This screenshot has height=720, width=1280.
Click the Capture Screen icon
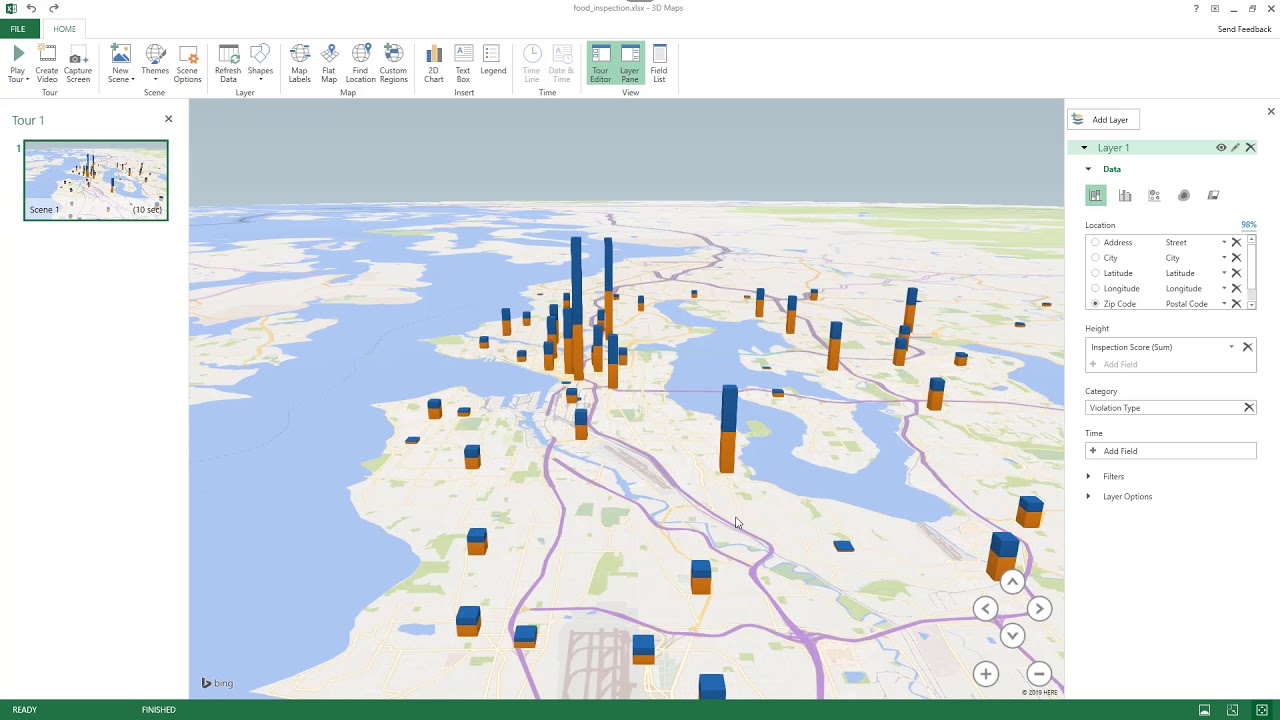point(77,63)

* * *

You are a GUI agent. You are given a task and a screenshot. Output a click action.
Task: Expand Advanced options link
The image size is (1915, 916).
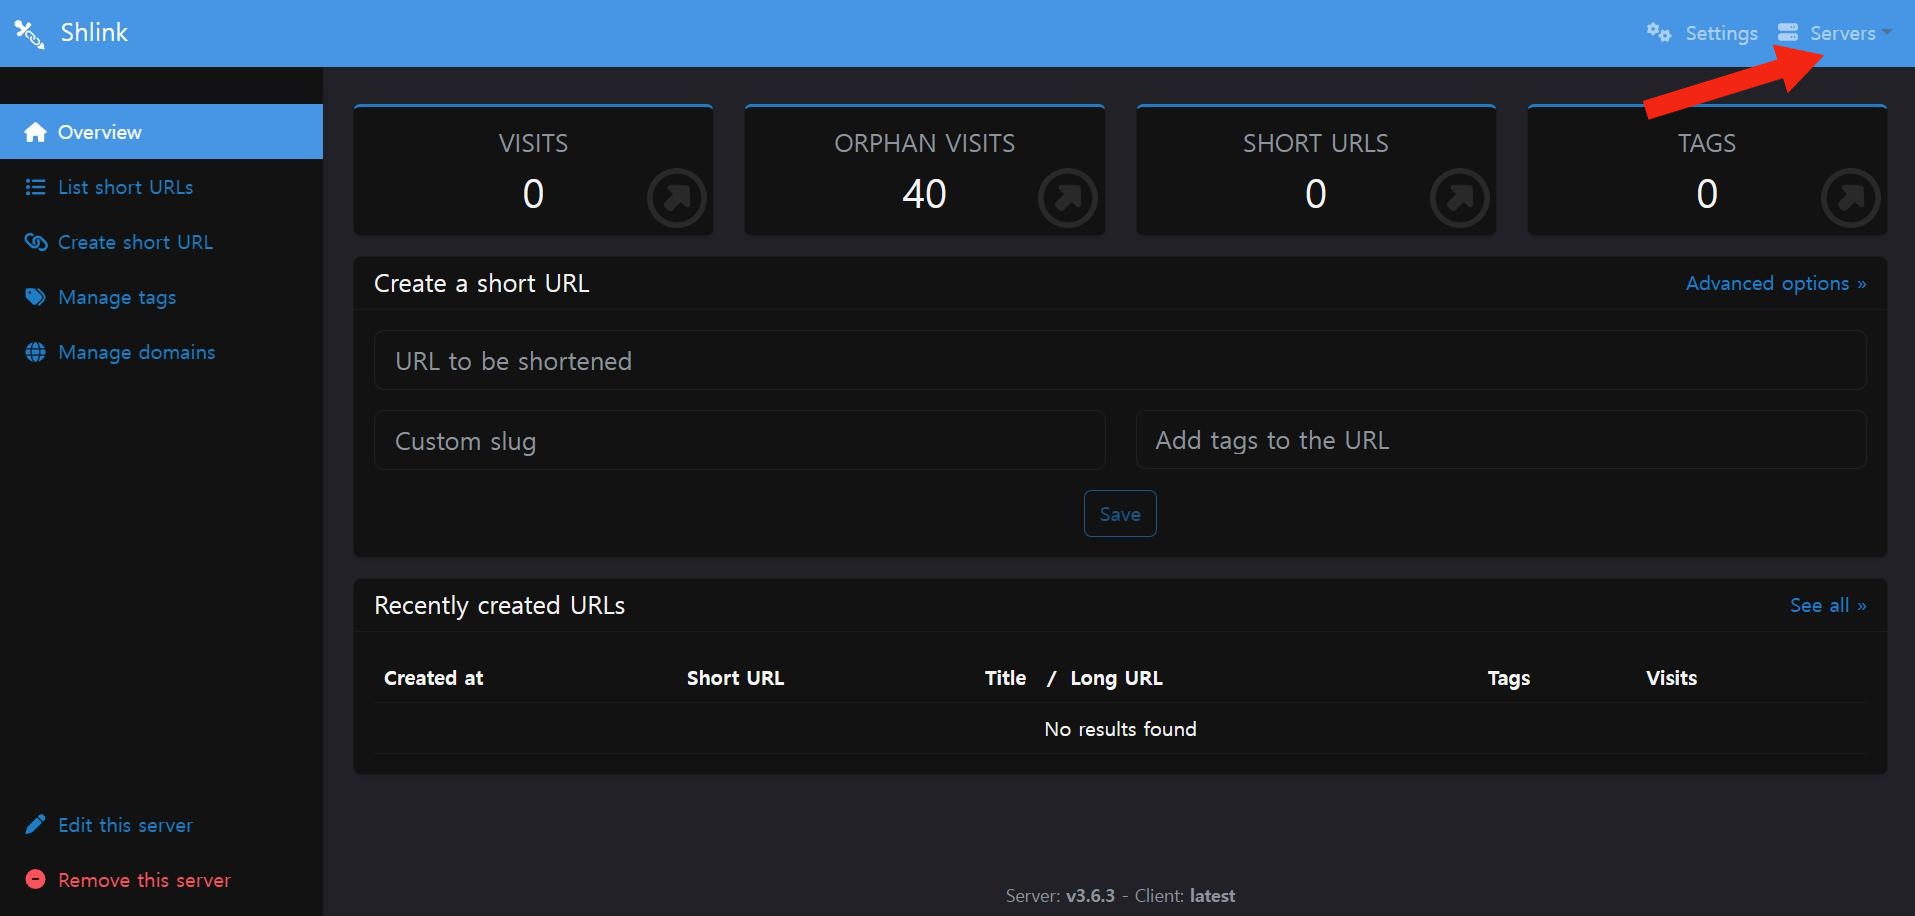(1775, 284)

Stated problem: Rewrite the part of the entries that opens with the line containing "You are a GUI" and closes with the line containing "(1775, 284)", both ends included, keeping the requests and scaling only the answer coordinates by 1.95, rounded to whole numbers with halves rounded up. Give only these lines, and leave the pictures out.

Exercise output:
You are a GUI agent. You are given a task and a screenshot. Output a click action.
Task: Expand Advanced options link
The image size is (1915, 916).
(3461, 554)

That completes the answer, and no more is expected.